The New Black Panthers joined with community leaders at an entrance to the Duke University campus Monday morning. After speaking to reporters, they tried to gain access to the campus at Campus Drive. Malik Shabazz, the group's national director, says protesters were seeking to humbly and silently walk through campus and not cause any disruption.
The group was met by Duke police, and its director, Robert Dean Jr. One member of the group asked Dean if he represented the community or Duke University. Dean, who is black, replied that he represents law and order.
The group plans to march to the house where the alleged rape occurred.

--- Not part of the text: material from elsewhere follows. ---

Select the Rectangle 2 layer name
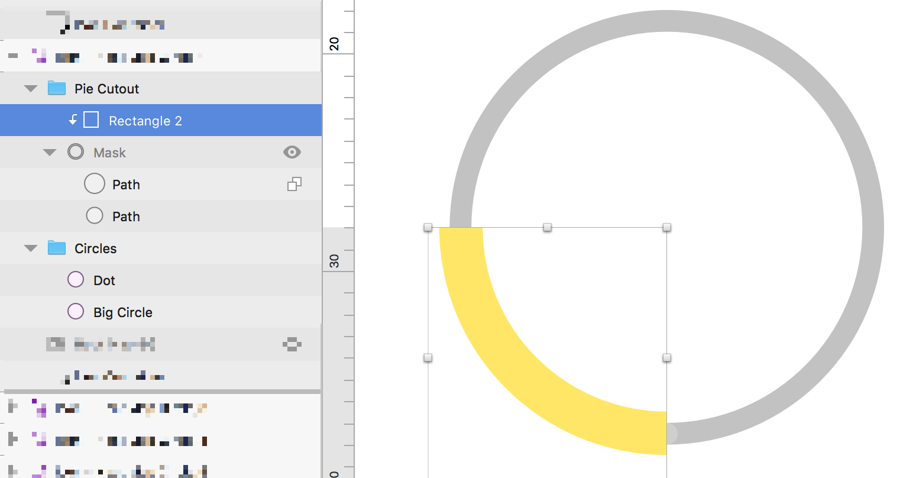900x478 pixels. (145, 120)
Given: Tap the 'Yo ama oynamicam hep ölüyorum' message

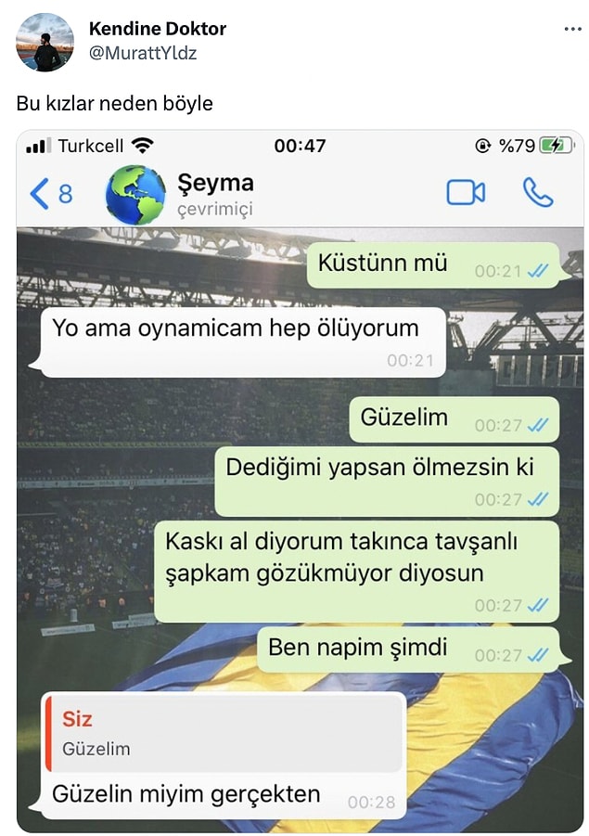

Shabazz said the community has eight demands, among them a trial and conviction for the defendants in the case and that the expulsion from school of the students and others involved.
The accuser's mother in the case told WRAL that family members did not ask the group to come to Durham, and they do not want their help. Some allege the New Black Panthers Party is a separatist group and has come to the area to exploit the situation to their advantage.
"What they do is come into a community and exploit the pain," said UNC associate professor Michael Waltman.
Waltman pointed out that some such organizations use community controversy for recruitment and to create division.
Bishop John Bennett, of the Church of the Apostolic Revival, said those tactics have no place here. Although members of his church recently protested outside the Buchanan house, he said their call was for arrests, not racial divide.
"I don't want to participate in anything that will cause any kind of racial tension at a time when I should be a person of peace," he said.